Given exercise: Reproduce the entries below in full, substituting "desktop agent" for every occurrence of "GUI agent" and leaving everything else unchanged.

Portion of a data file:

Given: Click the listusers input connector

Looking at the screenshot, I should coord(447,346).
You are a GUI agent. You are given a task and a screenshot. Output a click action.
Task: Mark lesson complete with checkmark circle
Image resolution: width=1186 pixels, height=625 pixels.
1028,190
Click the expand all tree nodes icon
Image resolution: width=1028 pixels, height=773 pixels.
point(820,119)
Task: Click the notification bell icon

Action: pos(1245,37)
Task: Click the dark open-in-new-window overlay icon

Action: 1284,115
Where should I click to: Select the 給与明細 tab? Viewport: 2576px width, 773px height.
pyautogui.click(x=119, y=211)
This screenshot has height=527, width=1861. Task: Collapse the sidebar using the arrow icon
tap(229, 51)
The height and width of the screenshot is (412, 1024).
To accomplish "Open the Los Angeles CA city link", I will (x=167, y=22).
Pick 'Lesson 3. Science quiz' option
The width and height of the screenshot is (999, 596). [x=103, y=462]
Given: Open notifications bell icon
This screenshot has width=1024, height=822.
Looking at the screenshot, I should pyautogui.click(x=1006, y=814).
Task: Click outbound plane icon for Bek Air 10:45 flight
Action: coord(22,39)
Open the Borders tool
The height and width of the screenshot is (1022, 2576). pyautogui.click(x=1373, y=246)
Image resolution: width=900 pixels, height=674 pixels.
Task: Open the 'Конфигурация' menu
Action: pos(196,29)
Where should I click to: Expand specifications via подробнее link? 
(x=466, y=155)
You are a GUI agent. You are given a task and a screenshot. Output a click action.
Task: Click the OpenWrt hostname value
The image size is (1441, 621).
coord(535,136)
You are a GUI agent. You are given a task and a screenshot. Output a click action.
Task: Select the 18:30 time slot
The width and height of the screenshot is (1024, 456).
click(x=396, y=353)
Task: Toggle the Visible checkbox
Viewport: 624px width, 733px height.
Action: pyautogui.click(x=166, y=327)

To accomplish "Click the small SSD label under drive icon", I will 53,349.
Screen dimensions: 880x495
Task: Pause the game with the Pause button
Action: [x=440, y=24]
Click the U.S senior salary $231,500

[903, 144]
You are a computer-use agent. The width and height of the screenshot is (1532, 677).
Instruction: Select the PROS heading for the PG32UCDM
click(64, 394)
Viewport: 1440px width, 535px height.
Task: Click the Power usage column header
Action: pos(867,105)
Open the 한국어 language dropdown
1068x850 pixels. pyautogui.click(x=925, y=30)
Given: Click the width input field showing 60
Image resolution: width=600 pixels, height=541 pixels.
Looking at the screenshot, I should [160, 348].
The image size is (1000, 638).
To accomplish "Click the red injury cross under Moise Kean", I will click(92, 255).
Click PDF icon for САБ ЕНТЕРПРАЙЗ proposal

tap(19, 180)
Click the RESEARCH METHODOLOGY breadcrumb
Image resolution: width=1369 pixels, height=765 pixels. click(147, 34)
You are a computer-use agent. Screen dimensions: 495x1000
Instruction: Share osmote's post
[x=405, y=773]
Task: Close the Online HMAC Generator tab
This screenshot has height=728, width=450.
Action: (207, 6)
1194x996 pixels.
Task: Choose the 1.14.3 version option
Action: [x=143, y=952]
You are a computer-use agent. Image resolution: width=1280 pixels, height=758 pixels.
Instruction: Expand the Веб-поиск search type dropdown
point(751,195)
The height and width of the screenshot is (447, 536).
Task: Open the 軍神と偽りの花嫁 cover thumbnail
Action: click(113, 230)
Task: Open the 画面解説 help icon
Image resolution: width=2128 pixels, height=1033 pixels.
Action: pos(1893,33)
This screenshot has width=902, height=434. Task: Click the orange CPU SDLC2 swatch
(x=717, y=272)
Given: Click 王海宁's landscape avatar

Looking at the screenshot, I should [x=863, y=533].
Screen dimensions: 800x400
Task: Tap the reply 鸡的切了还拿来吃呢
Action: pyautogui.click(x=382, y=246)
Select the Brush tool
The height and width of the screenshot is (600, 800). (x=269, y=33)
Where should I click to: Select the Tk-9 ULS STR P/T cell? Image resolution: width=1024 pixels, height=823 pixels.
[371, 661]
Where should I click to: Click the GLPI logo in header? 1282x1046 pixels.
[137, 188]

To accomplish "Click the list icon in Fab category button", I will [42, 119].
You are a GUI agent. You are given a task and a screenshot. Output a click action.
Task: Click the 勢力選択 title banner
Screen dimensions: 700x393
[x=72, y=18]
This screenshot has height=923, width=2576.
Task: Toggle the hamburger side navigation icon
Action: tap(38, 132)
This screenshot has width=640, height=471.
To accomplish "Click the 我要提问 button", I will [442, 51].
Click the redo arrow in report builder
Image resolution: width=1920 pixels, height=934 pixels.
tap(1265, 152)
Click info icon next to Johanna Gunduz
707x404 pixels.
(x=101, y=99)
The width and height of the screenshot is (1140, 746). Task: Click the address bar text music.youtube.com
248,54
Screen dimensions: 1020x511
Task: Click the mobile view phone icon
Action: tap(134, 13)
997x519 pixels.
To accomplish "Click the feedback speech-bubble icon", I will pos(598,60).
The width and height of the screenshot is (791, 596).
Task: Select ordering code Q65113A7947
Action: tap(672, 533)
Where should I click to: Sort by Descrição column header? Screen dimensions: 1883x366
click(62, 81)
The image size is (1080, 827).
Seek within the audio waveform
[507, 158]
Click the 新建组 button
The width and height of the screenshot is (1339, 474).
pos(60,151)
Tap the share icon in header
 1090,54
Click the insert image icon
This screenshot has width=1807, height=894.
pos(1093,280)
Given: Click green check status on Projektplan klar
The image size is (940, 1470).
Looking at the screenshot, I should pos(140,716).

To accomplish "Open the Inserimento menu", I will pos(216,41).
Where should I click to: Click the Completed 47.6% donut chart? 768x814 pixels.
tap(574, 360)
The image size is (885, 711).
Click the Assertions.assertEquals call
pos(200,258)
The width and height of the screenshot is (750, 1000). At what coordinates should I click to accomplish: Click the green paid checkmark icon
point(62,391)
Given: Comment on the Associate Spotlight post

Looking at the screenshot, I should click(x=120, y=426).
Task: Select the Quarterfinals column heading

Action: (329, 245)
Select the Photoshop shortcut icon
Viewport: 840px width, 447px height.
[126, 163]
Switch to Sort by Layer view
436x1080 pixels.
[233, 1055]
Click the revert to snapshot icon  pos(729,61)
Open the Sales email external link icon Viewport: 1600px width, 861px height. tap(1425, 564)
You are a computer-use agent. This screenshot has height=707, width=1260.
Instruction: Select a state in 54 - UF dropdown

Response to the exercise:
Given: Click the listusers input connector

Looking at the screenshot, I should coord(447,346).
You are a desktop agent. You are given a task and a screenshot. Output a click action.
Task: Mark lesson complete with checkmark circle
Image resolution: width=1186 pixels, height=625 pixels.
1028,190
Click the expand all tree nodes icon
Image resolution: width=1028 pixels, height=773 pixels.
point(820,119)
Task: Click the notification bell icon

Action: pos(1245,37)
Task: Click the dark open-in-new-window overlay icon

Action: 1284,115
Where should I click to: Select the 給与明細 tab? Viewport: 2576px width, 773px height.
pyautogui.click(x=119, y=211)
This screenshot has height=527, width=1861. Task: Collapse the sidebar using the arrow icon
tap(229, 51)
The height and width of the screenshot is (412, 1024).
To accomplish "Open the Los Angeles CA city link", I will (x=167, y=22).
Pick 'Lesson 3. Science quiz' option
The width and height of the screenshot is (999, 596). [x=103, y=462]
Given: Open notifications bell icon
This screenshot has width=1024, height=822.
Looking at the screenshot, I should pyautogui.click(x=1006, y=814).
Task: Click outbound plane icon for Bek Air 10:45 flight
Action: coord(22,39)
Open the Borders tool
The height and width of the screenshot is (1022, 2576). pyautogui.click(x=1373, y=246)
Image resolution: width=900 pixels, height=674 pixels.
Task: Open the 'Конфигурация' menu
Action: pos(196,29)
Where should I click to: Expand specifications via подробнее link? 
(x=466, y=155)
You are a desktop agent. You are given a task and a screenshot. Output a click action.
Task: Click the OpenWrt hostname value
The image size is (1441, 621).
coord(535,136)
You are a desktop agent. You are given a task and a screenshot. Output a click action.
Task: Select the 18:30 time slot
The width and height of the screenshot is (1024, 456).
click(x=396, y=353)
Task: Toggle the Visible checkbox
Viewport: 624px width, 733px height.
Action: pyautogui.click(x=166, y=327)

To accomplish "Click the small SSD label under drive icon", I will 53,349.
Screen dimensions: 880x495
Task: Pause the game with the Pause button
Action: [x=440, y=24]
Click the U.S senior salary $231,500

[903, 144]
You are a computer-use agent. The width and height of the screenshot is (1532, 677).
Instruction: Select the PROS heading for the PG32UCDM
click(64, 394)
Viewport: 1440px width, 535px height.
Task: Click the Power usage column header
Action: pos(867,105)
Open the 한국어 language dropdown
1068x850 pixels. pyautogui.click(x=925, y=30)
Given: Click the width input field showing 60
Image resolution: width=600 pixels, height=541 pixels.
Looking at the screenshot, I should [160, 348].
The image size is (1000, 638).
To accomplish "Click the red injury cross under Moise Kean", I will click(92, 255).
Click PDF icon for САБ ЕНТЕРПРАЙЗ proposal

tap(19, 180)
Click the RESEARCH METHODOLOGY breadcrumb
Image resolution: width=1369 pixels, height=765 pixels. click(147, 34)
You are a computer-use agent. Screen dimensions: 495x1000
Instruction: Share osmote's post
[x=405, y=773]
Task: Close the Online HMAC Generator tab
This screenshot has height=728, width=450.
Action: (207, 6)
1194x996 pixels.
Task: Choose the 1.14.3 version option
Action: [x=143, y=952]
You are a computer-use agent. Image resolution: width=1280 pixels, height=758 pixels.
Instruction: Expand the Веб-поиск search type dropdown
point(751,195)
The height and width of the screenshot is (447, 536).
Task: Open the 軍神と偽りの花嫁 cover thumbnail
Action: click(113, 230)
Task: Open the 画面解説 help icon
Image resolution: width=2128 pixels, height=1033 pixels.
Action: pos(1893,33)
This screenshot has width=902, height=434. Task: Click the orange CPU SDLC2 swatch
(x=717, y=272)
Given: Click 王海宁's landscape avatar

Looking at the screenshot, I should [x=863, y=533].
Screen dimensions: 800x400
Task: Tap the reply 鸡的切了还拿来吃呢
Action: pyautogui.click(x=382, y=246)
Select the Brush tool
The height and width of the screenshot is (600, 800). (x=269, y=33)
Where should I click to: Select the Tk-9 ULS STR P/T cell? Image resolution: width=1024 pixels, height=823 pixels.
[371, 661]
Where should I click to: Click the GLPI logo in header? 1282x1046 pixels.
[137, 188]

To accomplish "Click the list icon in Fab category button", I will [42, 119].
You are a desktop agent. You are given a task and a screenshot. Output a click action.
Task: Click the 勢力選択 title banner
Screen dimensions: 700x393
[x=72, y=18]
This screenshot has height=923, width=2576.
Task: Toggle the hamburger side navigation icon
Action: tap(38, 132)
This screenshot has width=640, height=471.
To accomplish "Click the 我要提问 button", I will [442, 51].
Click the redo arrow in report builder
Image resolution: width=1920 pixels, height=934 pixels.
tap(1265, 152)
Click info icon next to Johanna Gunduz
707x404 pixels.
(x=101, y=99)
The width and height of the screenshot is (1140, 746). Task: Click the address bar text music.youtube.com
248,54
Screen dimensions: 1020x511
Task: Click the mobile view phone icon
Action: tap(134, 13)
997x519 pixels.
To accomplish "Click the feedback speech-bubble icon", I will pos(598,60).
The width and height of the screenshot is (791, 596).
Task: Select ordering code Q65113A7947
Action: tap(672, 533)
Where should I click to: Sort by Descrição column header? Screen dimensions: 1883x366
click(62, 81)
The image size is (1080, 827).
Seek within the audio waveform
[507, 158]
Click the 新建组 button
The width and height of the screenshot is (1339, 474).
pos(60,151)
Tap the share icon in header
 1090,54
Click the insert image icon
This screenshot has width=1807, height=894.
pos(1093,280)
Given: Click green check status on Projektplan klar
The image size is (940, 1470).
Looking at the screenshot, I should pos(140,716).

To accomplish "Open the Inserimento menu", I will pos(216,41).
Where should I click to: Click the Completed 47.6% donut chart? 768x814 pixels.
tap(574, 360)
The image size is (885, 711).
Click the Assertions.assertEquals call
pos(200,258)
The width and height of the screenshot is (750, 1000). At what coordinates should I click to accomplish: Click the green paid checkmark icon
point(62,391)
Given: Comment on the Associate Spotlight post

Looking at the screenshot, I should click(x=120, y=426).
Task: Select the Quarterfinals column heading

Action: (329, 245)
Select the Photoshop shortcut icon
Viewport: 840px width, 447px height.
[126, 163]
Switch to Sort by Layer view
436x1080 pixels.
[233, 1055]
Click the revert to snapshot icon  pos(729,61)
Open the Sales email external link icon Viewport: 1600px width, 861px height. tap(1425, 564)
You are a computer-use agent. This screenshot has height=707, width=1260.
Instruction: Select a state in 54 - UF dropdown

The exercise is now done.